ERROR: RWJobLauncher failed to connect to CMS. (BODI-1250220

Good afternoon all,

I have scheduled 9 data services jobs (nothing special - just data extract from a db and load into some flat files) and created the necessary .bat files and associated .txt files to store in a directory(not the default directory)
When I initiate the .bat files directly from the directory on the server, some of them work and some of them do not.
Every time I try it is different jobs that fail.
The error message in the AL_RWJobLauncherLog is;

(14.1.1.210) 04_03_2013 12:20:56 (2776): CRWJobLauncherApp::InitInstance called.
(14.1.1.210) 04_03_2013 12:20:57 (7096): *** RWJL_EXIT called.
(14.1.1.210) 04_03_2013 12:20:57 (7096): *** ERROR: RWJobLauncher failed to connect to CMS. (BODI-1250220)
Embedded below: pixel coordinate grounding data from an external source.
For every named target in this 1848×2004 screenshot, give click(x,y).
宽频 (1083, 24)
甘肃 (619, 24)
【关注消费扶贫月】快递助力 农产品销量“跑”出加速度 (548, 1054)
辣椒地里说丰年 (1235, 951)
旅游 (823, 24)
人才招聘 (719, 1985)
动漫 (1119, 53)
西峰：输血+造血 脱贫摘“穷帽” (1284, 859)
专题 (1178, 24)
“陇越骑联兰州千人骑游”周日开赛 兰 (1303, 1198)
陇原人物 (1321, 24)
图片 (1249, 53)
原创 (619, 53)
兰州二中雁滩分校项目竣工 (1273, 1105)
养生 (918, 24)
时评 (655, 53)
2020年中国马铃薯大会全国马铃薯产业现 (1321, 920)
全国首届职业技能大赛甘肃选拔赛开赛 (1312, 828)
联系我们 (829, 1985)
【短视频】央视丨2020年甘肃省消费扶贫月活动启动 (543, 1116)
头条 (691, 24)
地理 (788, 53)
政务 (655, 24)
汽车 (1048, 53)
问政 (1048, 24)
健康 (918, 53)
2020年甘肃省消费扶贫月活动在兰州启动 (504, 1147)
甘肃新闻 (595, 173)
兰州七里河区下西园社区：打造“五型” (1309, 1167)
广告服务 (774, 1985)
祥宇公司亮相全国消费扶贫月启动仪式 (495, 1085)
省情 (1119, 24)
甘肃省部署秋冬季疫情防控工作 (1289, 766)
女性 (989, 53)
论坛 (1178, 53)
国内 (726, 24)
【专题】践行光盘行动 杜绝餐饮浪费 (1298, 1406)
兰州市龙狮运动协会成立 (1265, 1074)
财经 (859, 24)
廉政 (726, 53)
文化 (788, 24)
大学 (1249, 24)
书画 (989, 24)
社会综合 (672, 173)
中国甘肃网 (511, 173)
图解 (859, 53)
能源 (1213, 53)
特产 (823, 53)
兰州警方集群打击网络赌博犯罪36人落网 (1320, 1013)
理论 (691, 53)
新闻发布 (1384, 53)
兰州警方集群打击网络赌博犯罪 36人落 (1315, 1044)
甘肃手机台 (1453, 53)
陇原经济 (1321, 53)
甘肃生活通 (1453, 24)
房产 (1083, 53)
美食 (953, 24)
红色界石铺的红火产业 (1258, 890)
The .bat files have been generated from the DS Management Console and with the “use password file” checkbox ticked.

After creating the .bat files I generated a new password file.

Has anyone come across such a scenario and/or could offer some advice on resolution and understanding?

(IPS4 and BODS4.1 SP1 running on Windows Server 2008 R2 Standard SP1)

Thanks


russec03 :uk: (BOB member since 2012-11-30)

You have fix the CMS Connection stuff in the DS Management Console.

In the left pane, Administrator --> Management --> CMS Connection. This has to be filled in with an user who can talk to the IPS Server.


ganeshxp :us: (BOB member since 2008-07-17)

Hi Ganesh,
Thanks for your suggestion.
I can confirm the CMS connection is populated and TEST works OK.
The problem I have is that it intermittently runs.
While watching the task manager, sometimes it spawns an al_engine and the job initiates OK and sometimes the AL_RWJobLauncher.exe just ends with the error message.


russec03 :uk: (BOB member since 2012-11-30)

Do you have 1 job server or multiple job servers in a group? Or a Windows clustered install?

What kind of entries do you have in repo table AL_MACHINE_INFO?


Johannes Vink :netherlands: (BOB member since 2012-03-20)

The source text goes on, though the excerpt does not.